Motherwell very early developed a special passion for collage, devoting himself to this technique while he also worked on his large paintings. He developed forms of representation out of collage with the support of various printing techniques, such as aquatint or screen-printing. For example, the cigarette packages that the artist initially included as a collage element, he then reproduced by printing techniques in the 1970s. In this way, Motherwell was able to produce variations in other tones in addition to the characteristic wine red of Roth-Händle cigarette packages.
Motherwell discontinued making prints of such everyday objects after 1980. The subjects of the Berggruen series are greatly reduced compared to the collage-like prints. A few strictly geometrically shaped fields of different colours as the background provide the contrasting counterpoint for individual formless elements in black. The latter are reminiscent of the motifs in the Africa Suite series, but seem isolated and, in the interaction with the fields of colour, to be independent pictorial planes.

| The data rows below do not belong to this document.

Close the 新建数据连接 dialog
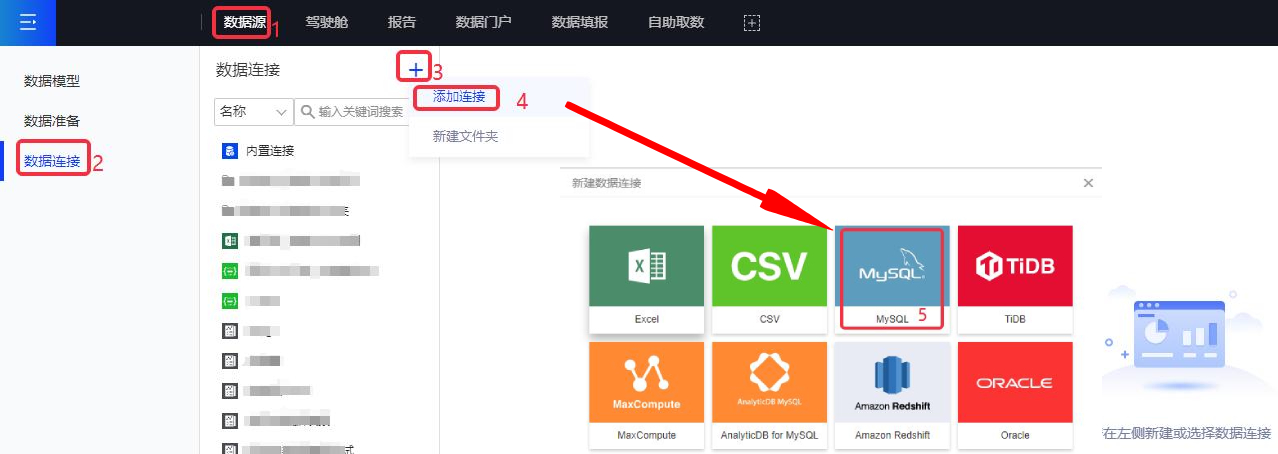 (1088, 183)
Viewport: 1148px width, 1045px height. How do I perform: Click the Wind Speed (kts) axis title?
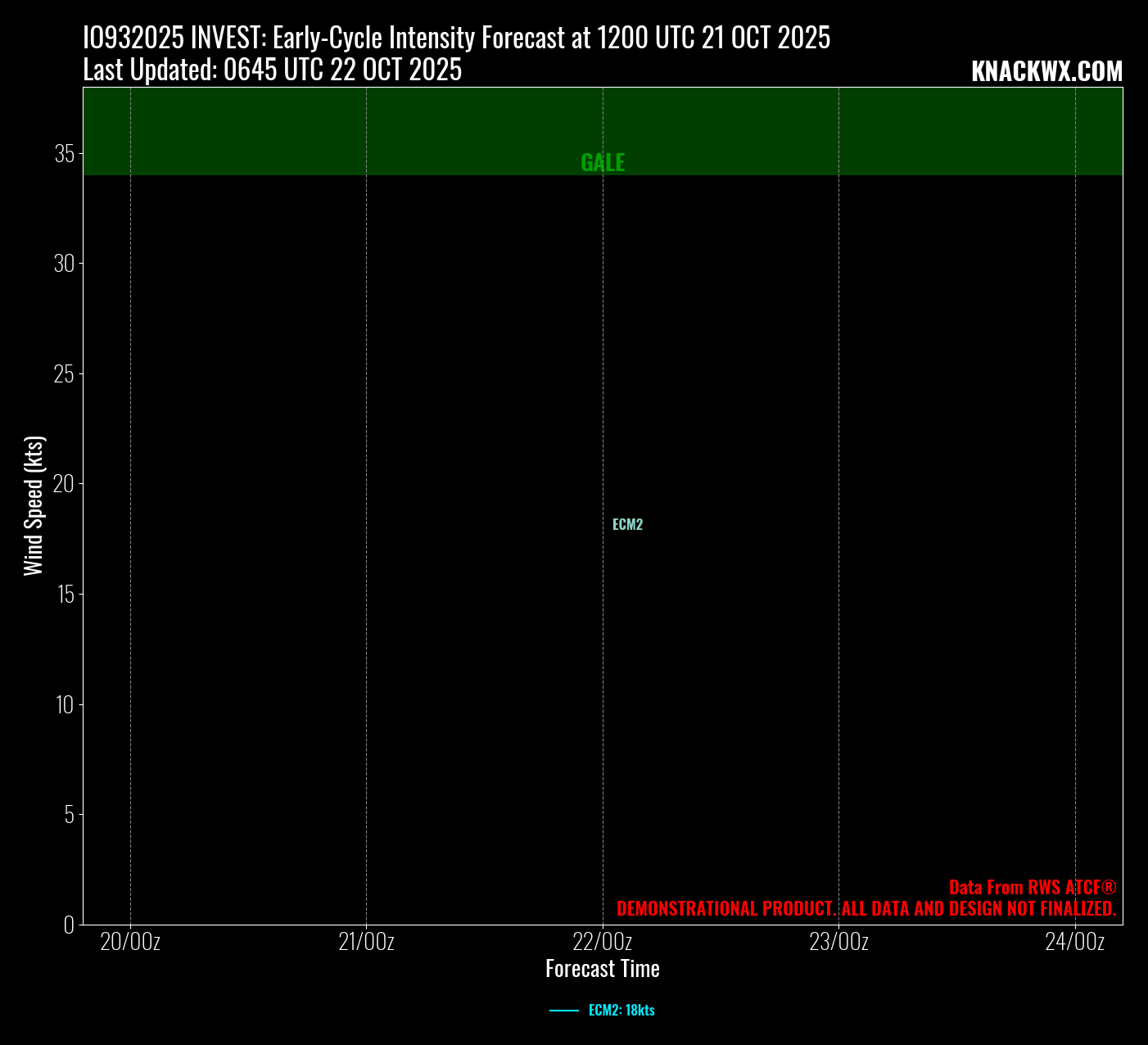34,506
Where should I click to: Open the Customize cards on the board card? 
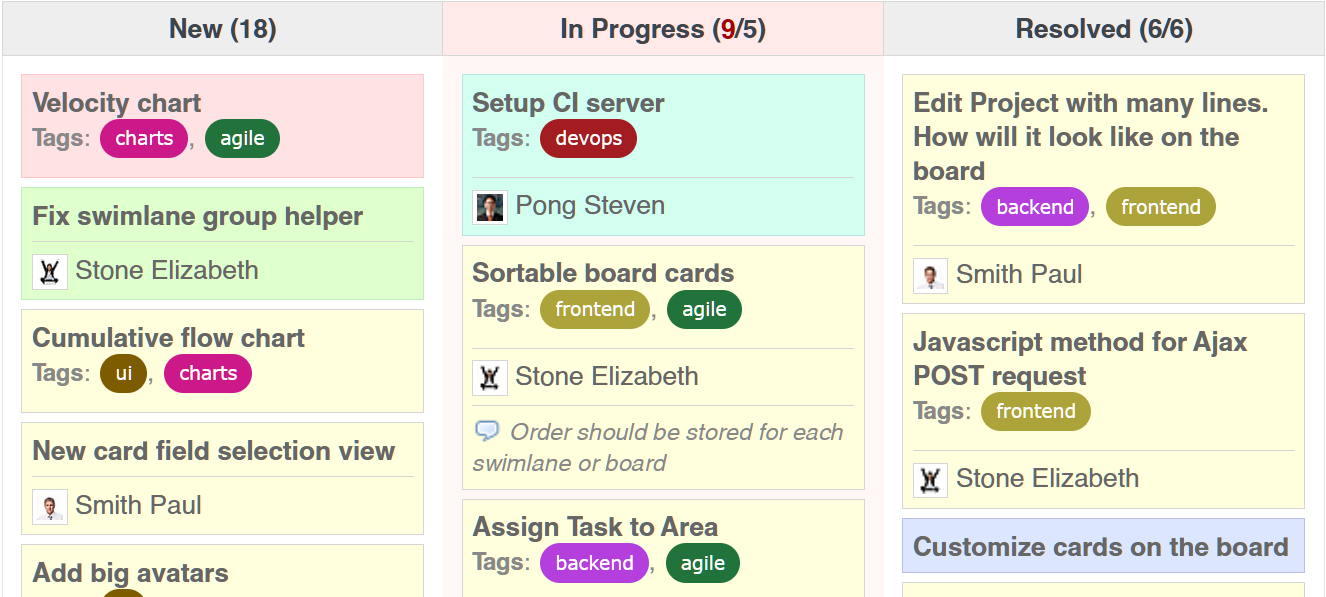[1100, 547]
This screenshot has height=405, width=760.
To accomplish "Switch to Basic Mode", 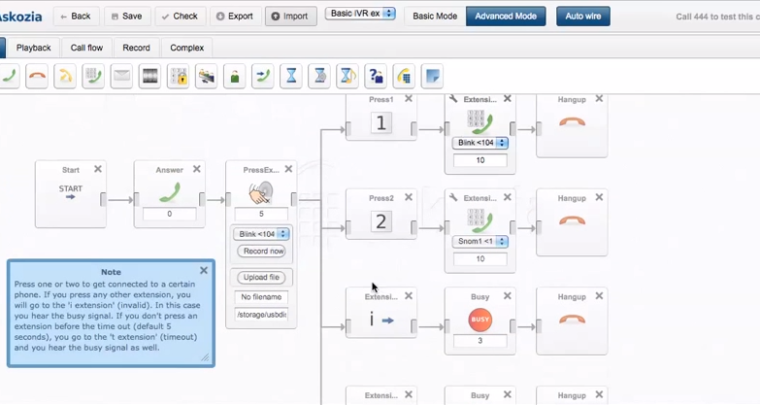I will click(x=435, y=16).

In Automatism Elegy (1980) and Elegy Black Black (1983), Motherwell again takes up a motif that he varied repeatedly throughout his artistic career: stringing together geometric figures, black surfaces and ovals. Motherwell’s Elegies go back to a work from 1948 that reflected the grief over the victims of the Spanish Civil War.
Motherwell, a self-taught artist, has had a decisive influence on American art since the 1940s. His openness in terms of content and design in conveying ideas and emotions by means of gestural abstraction represents an outstanding artistic approach and is very vividly evident in the painterly quality of his prints.
Robert Motherwell has been exhibited worldwide and his works are in the collections of major art institutions, such as the Tate Gallery, London; the Peggy Guggenheim Collection, Venice; the Guggenheim Museum, the Metropolitan Museum of Art and the Museum of Modern Art, New York; the J. Paul Getty Museum, Los Angeles; and the Art Gallery of Ontario, Toronto.